4. Short leg and other associated deformities:
A short leg or a flexed hip may cause the pelvis to tilt and a
compensatory scoliosis in the spine. If this deformity is left uncorrected,
it may become permanent.
5. Weight bearing on weak joints:
This may lead to genu recurvatum or valgus ankle. The deformity
becomes worse with stretching of the ligaments or the joints without
external support to the deformed joint.
6. Progress of contractures:
All the mentioned deformities may progress if left uncorrected in
children where bone growth is not equalized.

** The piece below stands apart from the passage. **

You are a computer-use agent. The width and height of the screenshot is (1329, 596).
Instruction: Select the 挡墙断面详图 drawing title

Untreated mild spinal
deformity may lead to severe and permanent scoliosis or kyphosis.
Common deformities:
a) Hip joint: Flexion, abduction and external rotation is the commonest
deformity due to relative weakness of the opposing muscle groups.

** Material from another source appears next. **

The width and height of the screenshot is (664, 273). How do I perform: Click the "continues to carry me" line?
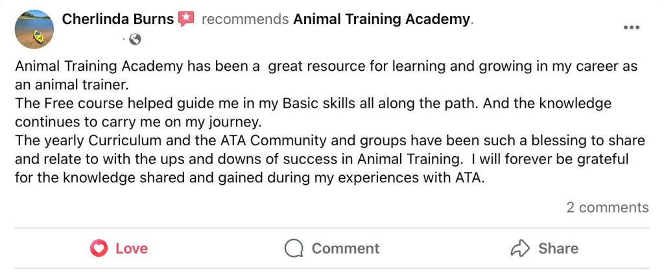139,123
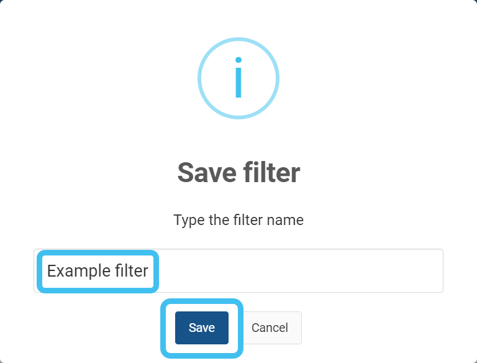Click the circular information symbol at top
Image resolution: width=477 pixels, height=363 pixels.
tap(239, 78)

b) Knee joint: The commonest knee deformities are flexion deformity
due to paralysis of the knee extensors and mild valgus deformity (30%).
Genu recurvatum may occur due to early weight bearing on a week knee.
Lateral rotation of the tibia on the femur and lateral subluxation of the
knee may also occur.
c) Ankle joint: Equinus deformity due to weak dorsiflexors is a common
deformity. Valgus, varus and cavus foot are other commonly occurring
deformities.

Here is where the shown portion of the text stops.